I'm not 100% sure how one determines the input impedance of an amplifier, especially without a schematic. The DC component is easy, but I suspect there may be a significant contribution through the first transistor/tube stage as well. As a first test, I connected my LCR meter to the input terminals of the sub and measured the resistive component at 100Hz and 1KHz, and I got 10 KOhms. I've heard moderm SS amps are this low, so this seems reasonable.
Next I measured the VTA ST70. It measures about 75 KOhms, which is as expected for the combination of the 270 and 10 K fixed internal resistors and a 100 K stepped attenuator.
From what I've read about the PAS, they are expecting a 500 K external load so that the total load seen at the end of the bass pot is 50 K (comprised of 62K || 510K || 500K). It seems like the only consequence of not having a 500 K load is that the tone controls will not function properly. So my first question is is this truly the only consequence, or are there other problems with a PAS driving a low impedance load?

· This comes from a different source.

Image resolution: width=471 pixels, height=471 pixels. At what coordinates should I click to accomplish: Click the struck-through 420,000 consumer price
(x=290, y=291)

Of course with the 3X model the tone controls are bypassed when centered and at this position the output impedance is not affecting the tone circuits, but I want to consider the case when the tone controls are moved off center as well.
So the issue I am pondering is this, if I wanted to actually *use* the tone controls on a PAS 3X, what would I need to do as far as circuit modifications?
Probably it will never be possible to drive a 10 K sub properly, but even driving the VTA70 may require modifications because the stepped attenuator drops the input impedance all the way down to 75 K and this is too low for an unmodified PAS. It is a simple matter to fix this though. We can either remover the stepped attenuator so it is not messing up the load (it is not necessary with the PAS anyway since presumably the PAS is being used to control volume), or we can change the PAS output resistors (62K and 510K) to values that maintain the 50K internal load the PAS wants to see.
It seems that ideally, to use a PAS with a VTA driver board, one should do both. First remove the 100K stepped attenuator (if present), and then remove the 510K fixed internal resistor from the PAS. This would make remaining internal load almost exactly 50K and keep the PAS happy. Does this sound right?